What Max and Ruby Showed Me About Writing

You want to know about my all time least favorite television show? It’s Max and Ruby. Does anyone else know of that show? I never watched it myself, but having younger siblings meant I was aware of kid’s shows even when I didn’t watch them.

I would have been nine or ten at the time, and I hated that show with a passion. I remember complaining about not wanting to watch it whenever it was on.

Why?

Every single episode was the exact same thing. I swear they could have taken the same script and just changed out the one word Max repeats over and over.

Now that I’m older, I realize that most children’s shows are exactly the same way.
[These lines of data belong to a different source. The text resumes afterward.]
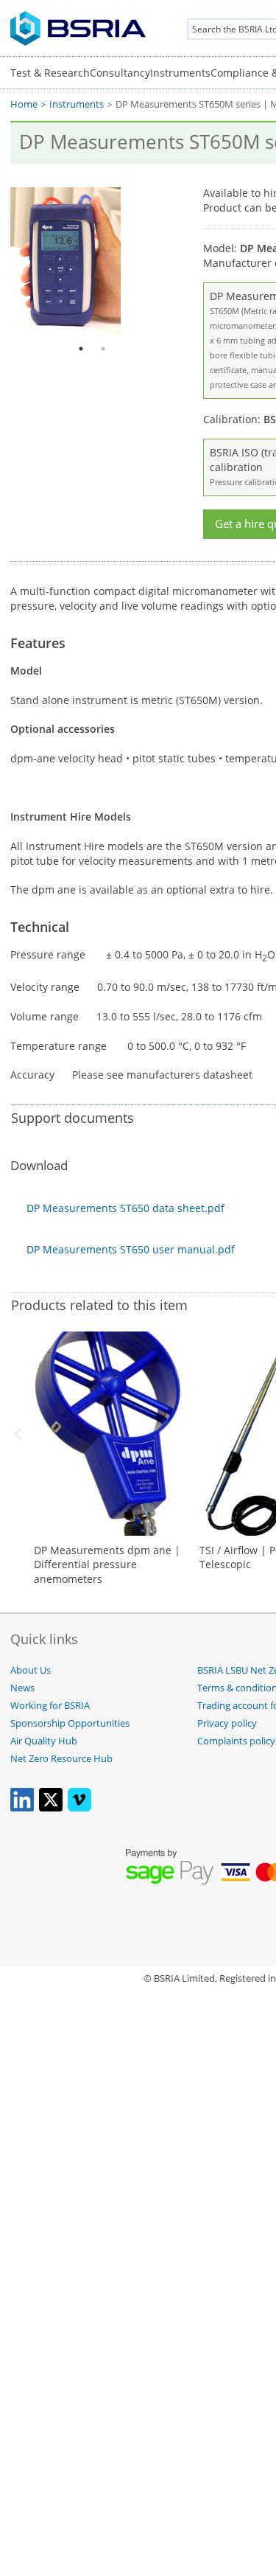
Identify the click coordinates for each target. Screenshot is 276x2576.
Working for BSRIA (50, 1705)
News (22, 1688)
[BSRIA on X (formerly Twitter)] (51, 1808)
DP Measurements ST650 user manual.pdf (130, 1249)
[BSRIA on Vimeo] (79, 1808)
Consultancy (120, 73)
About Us (30, 1670)
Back (20, 1434)
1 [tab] (81, 348)
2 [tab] (103, 348)
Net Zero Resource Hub (61, 1758)
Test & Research (50, 73)
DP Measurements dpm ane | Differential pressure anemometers (107, 1564)
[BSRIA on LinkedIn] (22, 1808)
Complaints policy (236, 1741)
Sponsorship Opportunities (70, 1723)
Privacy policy (227, 1723)
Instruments (180, 73)
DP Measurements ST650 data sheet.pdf (125, 1208)
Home (24, 104)
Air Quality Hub (43, 1741)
They follow a strict format that rarely changes. Even a lot of adult television shows does it.

There was something about Max and Ruby that made the constantly repeated story more obvious to me even at nine years old. I didn’t want to watch it because I could flat out tell you what was going to happen. Even today, I don’t feel the same level of contempt for the vast majority of kid’s shows that I felt for Max and Ruby.

It took me until about ten minutes ago to realize that Max and Ruby is a great lesson on writing. Most TV shows follow some sort of formulaic plot, but if the writer’s doing a good job, the audience won’t care. They may not even notice. If the writer’s doing a bad job… Well, the audience just won’t be bothered to continue on with the show.

And isn’t that the same for every type of writing? The same basic plots show up again and again, but plenty of stories still manage to be amazing while following them. What I hated so much about Max and Ruby as a kid wasn’t really the fact that the plot was basic. It’s how obvious it was that it never changed. Plenty of kid’s shows have the same plot every single day, but they manage to still make it new somehow each episode.

That’s what writers always have to do. Because if you broke any story down to its most basic outline, that outline could be applied to countless stories. How it’s changed and carried out is what’s important.

P.S. I realize now that I was pretty hard on a show that was meant for (probably very) young children, but I was ten.